:: STUDY TEXT ::
· · ·

No! Many people think that putting their assets into a Revocable Living Trust will help them qualify for Medicaid because the assets would no longer be titled in their name. Because a Living Trust is revocable and under your complete control you have not "given anything away." The assets are still available.
Nursing home care is expensive. The average cost is close to $50,000 a year. Like many people, you may think Medicare pays for it, but unfortunately it does not. Medicare covers only short periods of skilled nursing home care after a hospital stay.
How many people manage the cost of nursing homes?
Many nursing home residents have to pay the full cost of their care when they are admitted but they deplete their savings and other assets by paying for care. As a result, they will eventually qualify for Medicaid. Medicaid helps people with low incomes pay for medical bills. Medicaid is not the same as Medicare. Both programs provide health coverage, but Medicaid provides health coverage for people of all ages whose incomes are low.
Medicaid is a federally funded health care program that was created to provide health care services for the poor. It also pays for an unlimited number of days in a nursing care facility. This benefit appeals to many people. However, in order to qualify for Medicaid you can only have a certain amount of assets and receive a certain amount of income.
As a result you have two choices. Spend your assets, or give them away. If you transfer or give away your assets, to avoid triggering a "period of ineligibility," you must wait a minimum of 36 months and one day before applying for Medicaid. If transfers are made to or from a Trust the look-back period is 60 months and one day. To apply for Medicaid benefits before the mandated waiting period has expired will trigger a period of ineligibility and makes you subject to possible criminal sanctions.

· · ·

:: PROVIDED MATERIAL ::
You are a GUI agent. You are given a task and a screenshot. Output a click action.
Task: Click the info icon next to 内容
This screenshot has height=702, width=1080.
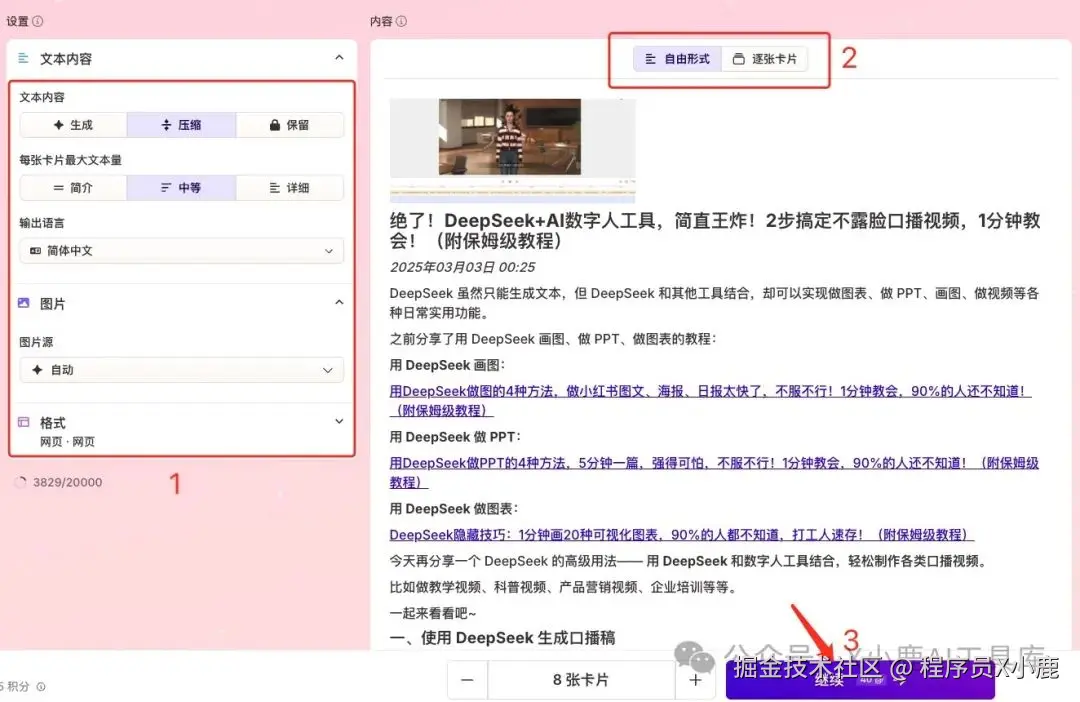[402, 20]
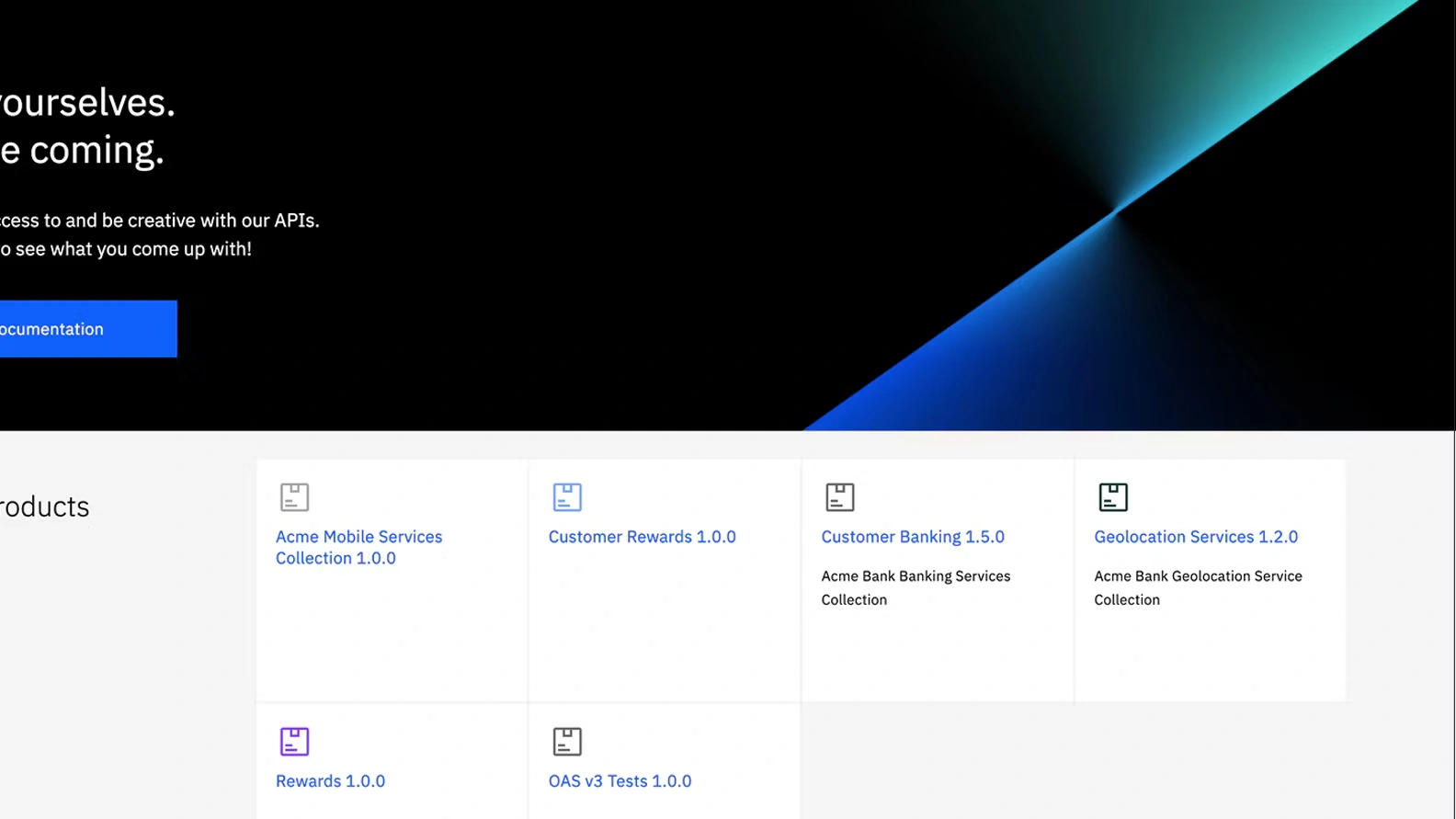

· · ·

:: YOUR ASSIGNMENT ::
Output the full text on Medicaid and nursing home costs again, word for word. The listing is separate material with no connection to the text on Medicaid and nursing home costs.

:: YOUR SOLUTION ::
No! Many people think that putting their assets into a Revocable Living Trust will help them qualify for Medicaid because the assets would no longer be titled in their name. Because a Living Trust is revocable and under your complete control you have not "given anything away." The assets are still available.
Nursing home care is expensive. The average cost is close to $50,000 a year. Like many people, you may think Medicare pays for it, but unfortunately it does not. Medicare covers only short periods of skilled nursing home care after a hospital stay.
How many people manage the cost of nursing homes?
Many nursing home residents have to pay the full cost of their care when they are admitted but they deplete their savings and other assets by paying for care. As a result, they will eventually qualify for Medicaid. Medicaid helps people with low incomes pay for medical bills. Medicaid is not the same as Medicare. Both programs provide health coverage, but Medicaid provides health coverage for people of all ages whose incomes are low.
Medicaid is a federally funded health care program that was created to provide health care services for the poor. It also pays for an unlimited number of days in a nursing care facility. This benefit appeals to many people. However, in order to qualify for Medicaid you can only have a certain amount of assets and receive a certain amount of income.
As a result you have two choices. Spend your assets, or give them away. If you transfer or give away your assets, to avoid triggering a "period of ineligibility," you must wait a minimum of 36 months and one day before applying for Medicaid. If transfers are made to or from a Trust the look-back period is 60 months and one day. To apply for Medicaid benefits before the mandated waiting period has expired will trigger a period of ineligibility and makes you subject to possible criminal sanctions.